Posted: February 27, 2014

Money managers stayed away from investing in Europe and other foreign markets after the financial crises there in 2008 and 2011. But at least one changed his mind - and it's working in his favor.

Steven Krawick, president and chief investment officer of West Chester Capital Advisors, a unit of AmeriServe (symbol: ASRV) in the fall of 2013 began adding European and Japanese equities to client portfolios. (With variations, typically his clients hold 60 percent stocks and 40 percent bonds.)

"The rationale came down to valuation," he says in an interview from West Chester Capital's Johnstown, Pa., offices. "On a price-to-earnings basis, the European markets traded at about a 55 percent discount to the U.S. markets," a bargain he couldn't pass up.

The portfolio manager of $890 million in assets has been buying iShares MSCI EAFE exchange-traded fund (EFA), American EuroPacific Growth Fund (AEGFX), WisdomTree Japan Hedged Equity Fund (DJX), and American SMALLCAP World Fund (SCWFX).
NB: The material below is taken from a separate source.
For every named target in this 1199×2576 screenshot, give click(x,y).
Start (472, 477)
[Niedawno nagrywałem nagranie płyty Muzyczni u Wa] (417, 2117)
Another fund he likes, for investing in international markets, is Oakmark International Fund (OAKIX), with exposure in developed countries (Japan, Canada, and the United Kingdom) and in emerging countries (Mexico, Brazil, and Korea).

Be aware that some international funds have heftier management fees. For example, Oakmark International's is 0.98 percent annually. Registered investment advisers often get a discount because they buy the "institutional" class of the fund's shares, rather than the retail fund class.

In fixed income, Krawick sees the 10-year Treasury bond yielding more than 3 percent by the end of 2014, up from 2.70 percent Tuesday. "We're more defensive in bonds. Through the last half of 2013 we've been investing in more floating-rate bond funds," such as Oppenheimer Senior Floating Rate Fund (OOSIX) and the Eaton Vance Floating-Rate Advantaged Fund (EIFAX), along with core bond funds such as DoubleLine Total Return Bond Fund (DBLTX), Loomis Sayles Bond Fund (LSBDX), the PIMCO Income Fund (PIMIX), and the Federated Institutional High-Yield Bond Fund (FIHBX).

Krawick has been selling out of preferred stocks he bought back in 2009 - in particular, shares in banks and financials such as JPMorgan Chase (JPM), Goldman Sachs (GS), PNC Financial Services Group (PNC), and Prudential Financial (PRU). "They did well for us after the crisis, so we've been exiting those. I'm probably holding about one-tenth the amount we did four or five years ago."